Access tensor data directly
To avoid a slow readback of a tensor from a device when accessing or passing it between multiple models, opt to directly read from and write to the tensor's underlying native data.
Refer to Tensor fundamentals in Sentis for more information about how Sentis stores tensor data.
Check where the data for a tensor is stored
Use the dataOnBackend.backendType
property of a tensor to check where the tensor data is stored.

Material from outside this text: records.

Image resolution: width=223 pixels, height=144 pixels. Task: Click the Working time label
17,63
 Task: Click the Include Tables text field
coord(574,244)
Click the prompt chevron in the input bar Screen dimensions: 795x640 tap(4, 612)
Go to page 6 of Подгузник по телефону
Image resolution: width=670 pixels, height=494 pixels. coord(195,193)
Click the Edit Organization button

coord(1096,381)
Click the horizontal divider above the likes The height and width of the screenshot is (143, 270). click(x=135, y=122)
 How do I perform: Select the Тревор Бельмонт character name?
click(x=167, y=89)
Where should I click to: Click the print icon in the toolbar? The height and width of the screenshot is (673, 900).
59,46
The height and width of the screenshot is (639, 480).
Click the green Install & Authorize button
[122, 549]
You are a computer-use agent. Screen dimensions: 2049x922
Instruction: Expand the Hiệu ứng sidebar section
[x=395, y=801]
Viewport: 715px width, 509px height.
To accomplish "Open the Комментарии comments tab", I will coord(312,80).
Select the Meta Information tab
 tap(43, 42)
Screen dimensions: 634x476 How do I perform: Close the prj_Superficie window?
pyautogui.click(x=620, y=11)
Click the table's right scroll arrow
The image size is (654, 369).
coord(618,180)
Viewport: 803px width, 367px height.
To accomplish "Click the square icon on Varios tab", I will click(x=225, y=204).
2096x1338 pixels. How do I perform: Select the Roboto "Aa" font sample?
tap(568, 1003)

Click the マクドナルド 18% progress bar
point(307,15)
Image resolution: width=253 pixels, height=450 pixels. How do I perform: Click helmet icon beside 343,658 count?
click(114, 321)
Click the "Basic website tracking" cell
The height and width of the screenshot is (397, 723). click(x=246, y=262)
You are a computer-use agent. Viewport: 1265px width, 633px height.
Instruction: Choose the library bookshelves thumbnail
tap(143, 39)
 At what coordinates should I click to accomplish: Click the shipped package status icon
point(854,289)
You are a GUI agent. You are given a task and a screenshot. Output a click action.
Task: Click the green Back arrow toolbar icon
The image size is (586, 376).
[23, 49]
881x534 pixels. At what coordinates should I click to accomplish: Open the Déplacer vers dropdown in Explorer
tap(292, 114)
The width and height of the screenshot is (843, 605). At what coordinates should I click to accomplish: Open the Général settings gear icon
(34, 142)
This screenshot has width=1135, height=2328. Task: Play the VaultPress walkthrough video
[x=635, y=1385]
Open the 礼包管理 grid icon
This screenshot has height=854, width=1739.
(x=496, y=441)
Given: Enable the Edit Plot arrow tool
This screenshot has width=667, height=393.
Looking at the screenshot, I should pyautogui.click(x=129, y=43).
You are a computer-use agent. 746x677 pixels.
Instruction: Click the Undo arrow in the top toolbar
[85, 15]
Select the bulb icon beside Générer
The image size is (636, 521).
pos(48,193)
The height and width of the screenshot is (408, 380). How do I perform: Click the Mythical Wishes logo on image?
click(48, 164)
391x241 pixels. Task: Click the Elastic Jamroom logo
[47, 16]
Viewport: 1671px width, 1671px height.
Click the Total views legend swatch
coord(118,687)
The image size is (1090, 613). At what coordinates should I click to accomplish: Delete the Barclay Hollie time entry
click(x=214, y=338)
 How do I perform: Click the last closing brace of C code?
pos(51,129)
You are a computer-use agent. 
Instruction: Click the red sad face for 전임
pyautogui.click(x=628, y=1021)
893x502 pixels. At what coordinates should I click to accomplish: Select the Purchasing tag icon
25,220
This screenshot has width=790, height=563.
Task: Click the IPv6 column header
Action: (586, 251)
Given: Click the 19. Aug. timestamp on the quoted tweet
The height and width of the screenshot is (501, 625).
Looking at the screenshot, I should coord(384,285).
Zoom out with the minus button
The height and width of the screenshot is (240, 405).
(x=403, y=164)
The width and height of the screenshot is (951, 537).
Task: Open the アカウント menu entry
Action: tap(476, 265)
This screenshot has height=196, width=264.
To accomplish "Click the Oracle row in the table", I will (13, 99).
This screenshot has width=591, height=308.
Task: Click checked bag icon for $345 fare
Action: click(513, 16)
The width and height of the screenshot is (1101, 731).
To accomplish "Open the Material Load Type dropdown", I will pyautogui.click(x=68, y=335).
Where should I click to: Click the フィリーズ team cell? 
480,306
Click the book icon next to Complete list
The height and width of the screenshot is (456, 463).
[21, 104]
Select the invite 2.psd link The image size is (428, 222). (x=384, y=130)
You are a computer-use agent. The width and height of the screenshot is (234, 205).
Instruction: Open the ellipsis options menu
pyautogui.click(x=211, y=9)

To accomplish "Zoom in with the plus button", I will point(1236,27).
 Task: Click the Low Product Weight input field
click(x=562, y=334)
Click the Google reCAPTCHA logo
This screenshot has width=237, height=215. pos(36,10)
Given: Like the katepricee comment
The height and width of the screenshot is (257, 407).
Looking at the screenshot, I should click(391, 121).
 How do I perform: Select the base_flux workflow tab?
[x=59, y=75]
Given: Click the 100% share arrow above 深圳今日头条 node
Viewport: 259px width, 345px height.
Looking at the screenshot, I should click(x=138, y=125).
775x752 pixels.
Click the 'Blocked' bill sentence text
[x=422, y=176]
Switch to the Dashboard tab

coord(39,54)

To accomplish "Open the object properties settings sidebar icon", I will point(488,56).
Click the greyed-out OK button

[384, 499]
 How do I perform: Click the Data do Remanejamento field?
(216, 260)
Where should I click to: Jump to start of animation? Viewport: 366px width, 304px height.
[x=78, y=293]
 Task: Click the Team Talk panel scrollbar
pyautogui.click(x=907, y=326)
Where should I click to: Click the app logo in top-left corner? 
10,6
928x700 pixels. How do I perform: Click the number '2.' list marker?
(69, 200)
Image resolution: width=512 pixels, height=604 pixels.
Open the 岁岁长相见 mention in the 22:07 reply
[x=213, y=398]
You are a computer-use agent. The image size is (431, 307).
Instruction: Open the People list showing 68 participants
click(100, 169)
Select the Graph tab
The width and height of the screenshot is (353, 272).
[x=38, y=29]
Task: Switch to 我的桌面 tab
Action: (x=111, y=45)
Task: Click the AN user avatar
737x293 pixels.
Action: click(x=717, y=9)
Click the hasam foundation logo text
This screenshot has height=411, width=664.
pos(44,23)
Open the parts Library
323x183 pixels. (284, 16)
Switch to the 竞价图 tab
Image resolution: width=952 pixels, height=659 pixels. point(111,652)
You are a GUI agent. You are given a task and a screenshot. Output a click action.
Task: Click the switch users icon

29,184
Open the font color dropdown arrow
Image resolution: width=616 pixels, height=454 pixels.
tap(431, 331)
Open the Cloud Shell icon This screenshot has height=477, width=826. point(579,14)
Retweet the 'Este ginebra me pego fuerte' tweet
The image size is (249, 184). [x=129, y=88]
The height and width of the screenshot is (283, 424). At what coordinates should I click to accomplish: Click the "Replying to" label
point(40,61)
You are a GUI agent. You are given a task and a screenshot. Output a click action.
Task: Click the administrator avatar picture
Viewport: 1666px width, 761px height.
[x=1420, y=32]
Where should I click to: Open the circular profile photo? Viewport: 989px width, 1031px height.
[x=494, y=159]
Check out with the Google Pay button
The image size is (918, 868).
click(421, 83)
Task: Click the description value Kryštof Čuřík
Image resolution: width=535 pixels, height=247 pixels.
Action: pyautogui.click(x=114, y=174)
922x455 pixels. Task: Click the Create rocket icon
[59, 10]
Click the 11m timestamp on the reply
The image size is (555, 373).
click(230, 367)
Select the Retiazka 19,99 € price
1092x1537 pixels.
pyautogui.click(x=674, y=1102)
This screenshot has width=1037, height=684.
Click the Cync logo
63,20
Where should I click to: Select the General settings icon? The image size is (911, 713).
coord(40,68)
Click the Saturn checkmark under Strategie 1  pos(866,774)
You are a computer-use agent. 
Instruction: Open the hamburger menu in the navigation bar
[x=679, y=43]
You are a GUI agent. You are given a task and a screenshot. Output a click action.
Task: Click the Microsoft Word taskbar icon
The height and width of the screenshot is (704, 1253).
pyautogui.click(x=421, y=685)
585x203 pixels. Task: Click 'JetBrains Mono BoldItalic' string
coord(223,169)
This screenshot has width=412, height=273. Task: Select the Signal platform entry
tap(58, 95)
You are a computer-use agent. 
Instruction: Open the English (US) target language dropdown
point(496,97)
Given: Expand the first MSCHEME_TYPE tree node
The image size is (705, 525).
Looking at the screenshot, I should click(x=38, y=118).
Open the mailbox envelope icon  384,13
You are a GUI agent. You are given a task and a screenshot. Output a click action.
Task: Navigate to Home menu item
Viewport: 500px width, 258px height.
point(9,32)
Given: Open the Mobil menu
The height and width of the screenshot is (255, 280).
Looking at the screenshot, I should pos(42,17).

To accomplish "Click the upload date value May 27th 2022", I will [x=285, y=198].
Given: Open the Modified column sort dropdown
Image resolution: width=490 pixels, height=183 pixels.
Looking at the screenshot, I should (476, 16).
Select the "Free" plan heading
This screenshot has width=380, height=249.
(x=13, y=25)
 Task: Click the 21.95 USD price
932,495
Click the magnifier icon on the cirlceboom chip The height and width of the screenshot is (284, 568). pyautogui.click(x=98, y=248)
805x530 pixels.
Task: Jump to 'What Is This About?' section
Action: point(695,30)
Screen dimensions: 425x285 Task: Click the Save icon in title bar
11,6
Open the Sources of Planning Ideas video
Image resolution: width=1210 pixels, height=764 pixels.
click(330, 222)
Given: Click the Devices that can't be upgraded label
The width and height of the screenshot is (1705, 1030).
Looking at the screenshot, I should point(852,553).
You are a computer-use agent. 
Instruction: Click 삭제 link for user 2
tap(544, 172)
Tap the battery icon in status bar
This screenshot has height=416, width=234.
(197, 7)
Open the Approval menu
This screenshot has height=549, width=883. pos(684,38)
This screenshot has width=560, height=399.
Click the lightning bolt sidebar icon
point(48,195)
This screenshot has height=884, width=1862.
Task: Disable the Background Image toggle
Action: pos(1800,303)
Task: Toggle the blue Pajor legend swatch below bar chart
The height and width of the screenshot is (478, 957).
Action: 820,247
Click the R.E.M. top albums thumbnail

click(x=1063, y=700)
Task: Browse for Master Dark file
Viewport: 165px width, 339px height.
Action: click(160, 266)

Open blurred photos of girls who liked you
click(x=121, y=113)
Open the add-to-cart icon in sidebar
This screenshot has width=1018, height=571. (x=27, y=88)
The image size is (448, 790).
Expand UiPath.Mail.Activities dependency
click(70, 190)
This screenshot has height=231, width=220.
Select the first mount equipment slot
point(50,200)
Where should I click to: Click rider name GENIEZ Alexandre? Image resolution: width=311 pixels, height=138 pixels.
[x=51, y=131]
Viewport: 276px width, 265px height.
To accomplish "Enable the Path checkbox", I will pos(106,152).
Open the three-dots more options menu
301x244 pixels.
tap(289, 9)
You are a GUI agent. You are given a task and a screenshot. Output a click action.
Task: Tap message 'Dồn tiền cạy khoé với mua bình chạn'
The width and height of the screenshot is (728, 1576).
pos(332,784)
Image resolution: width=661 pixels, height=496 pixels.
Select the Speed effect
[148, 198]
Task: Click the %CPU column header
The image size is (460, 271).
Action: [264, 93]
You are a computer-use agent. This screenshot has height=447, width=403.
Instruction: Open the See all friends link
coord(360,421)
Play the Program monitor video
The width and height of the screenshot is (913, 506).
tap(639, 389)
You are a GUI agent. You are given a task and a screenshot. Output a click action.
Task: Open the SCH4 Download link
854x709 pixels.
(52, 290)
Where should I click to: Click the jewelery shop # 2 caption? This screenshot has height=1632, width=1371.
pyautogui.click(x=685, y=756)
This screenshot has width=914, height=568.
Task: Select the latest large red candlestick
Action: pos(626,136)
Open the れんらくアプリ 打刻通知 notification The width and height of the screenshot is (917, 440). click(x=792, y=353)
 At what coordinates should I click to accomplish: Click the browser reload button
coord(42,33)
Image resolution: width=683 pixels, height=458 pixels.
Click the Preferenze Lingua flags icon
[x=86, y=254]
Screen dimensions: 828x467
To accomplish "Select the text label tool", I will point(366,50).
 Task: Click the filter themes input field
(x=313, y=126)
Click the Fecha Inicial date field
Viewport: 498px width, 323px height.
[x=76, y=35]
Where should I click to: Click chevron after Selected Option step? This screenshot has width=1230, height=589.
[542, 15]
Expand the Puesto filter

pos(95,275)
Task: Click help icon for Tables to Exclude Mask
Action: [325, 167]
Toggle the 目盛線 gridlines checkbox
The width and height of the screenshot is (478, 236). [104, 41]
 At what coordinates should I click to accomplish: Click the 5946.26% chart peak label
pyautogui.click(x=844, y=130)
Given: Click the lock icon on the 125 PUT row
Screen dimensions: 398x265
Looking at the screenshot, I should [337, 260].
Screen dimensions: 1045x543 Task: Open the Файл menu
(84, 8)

The property is either BackendType.CPU
, BackendType.GPUCompute
, or BackendType.GPUPixel
.
For example:
using UnityEngine;
using Unity.Sentis;
public class CheckTensorLocation : MonoBehaviour
{
public Texture2D inputTexture;
void Start()
{
// Create input data as a tensor
Tensor inputTensor = TextureConverter.ToTensor(inputTexture);
// Check if the tensor is stored in CPU or GPU memory, and write to the Console window.
Debug.Log(inputTensor.dataOnBackend.backendType);
}
}
If you want to force a tensor to the other device, use the following:
ComputeTensorData.Pin
to force a tensor into GPU compute shader memory in aComputeBuffer
.CPUTensorData.Pin
to force a tensor into CPU memory.
For example:
// Create a tensor
Tensor<float> inputTensor = new Tensor<float>(new TensorShape(1, 3, 2, 2));
// Force the tensor into GPU memory
ComputeTensorData computeTensorData = ComputeTensorData.Pin(inputTensor);
!!! note "Note"
* If the tensor data is already on the device you force it to, the method is a passthrough.
* If not, the previous data will be disposed and new memory will be allocated on the target backend.
Access CPU data directly
When the tensor is on the CPU and all operations that depend on it have finished, the tensor becomes readable and writable.
You can use indexers to manipulate the tensor data.
var tensor = new Tensor<float>(new TensorShape(1, 2, 3));
//...
if (tensor.backendType == BackendType.CPU && tensor.IsReadbackRequestDone()) {
// tensor is read-writable directly
tensor[0, 1, 0] = 1f;
tensor[0, 1, 1] = 2f;
tensor[0, 1, 2] = 3f;
float val = tensor[0, 0, 2];
}
You can also get a readable flattened-version of the tensor as a span or NativeArray. The data will be row major flattened memory layout of the Tensor.
var tensor = new Tensor<float>(new TensorShape(1, 2, 3));
//...
if (tensor.backendType == BackendType.CPU && tensor.IsReadbackRequestDone()) {
// tensor is readable
var nativeArray = tensor.AsReadOnlyNativeArray();
float val010 = nativeArray[3 + 0];
float val011 = nativeArray[3 + 1];
float val012 = nativeArray[3 + 2];
var span = tensor.AsReadOnlySpan();
float val002 = span[2];
}
Upload data directly to backend memory
You can use Upload
to upload data directly to the tensor.
var tensor = new Tensor<float>(new TensorShape(1,2,3), new [] { 0f, 1f, 2f, 3f, 4f, 5f });
tensor.Upload(new [] { 6f, 7f, 8f });
// tensor dataOnBackend now contains {6,7,8,3,4,5}
This method works for all tensor data backends but may be a blocking call. If the tensor data is on the CPU, Sentis will block until the tensor's pending jobs are complete. If the tensor data is on the GPU Sentis will perform a GPU upload.
Access a tensor in GPU memory
To access a tensor in GPU-compute memory, first get the tensor data as a ComputeTensorData
by using ComputeTensorData.Pin
.
You can then use the buffer
property to directly access the tensor data in the compute buffer. Refer to ComputeBuffer
in the Unity API reference for more information about how to access a compute buffer.
Refer to the Read output asynchronously
example in the sample scripts for an example.
Access a tensor in CPU memory
To access a tensor in CPU memory, first get the tensor data as a CPUTensorData
object by using CPUTensorData.Pin
.
You can then use the object in a Burst function like IJobParallelFor
to read from and write to the tensor data. You can also use the read and write fence (CPUTensorData.fence
and CPUTensorData.reuse
respectively) properties of the object to handle Burst job dependencies.
Refer to the following:
Use the job system to write data
example in the sample scripts for an example- Job System
You can then use methods in the NativeTensorArray
class to read from and write to the tensor data as a native array.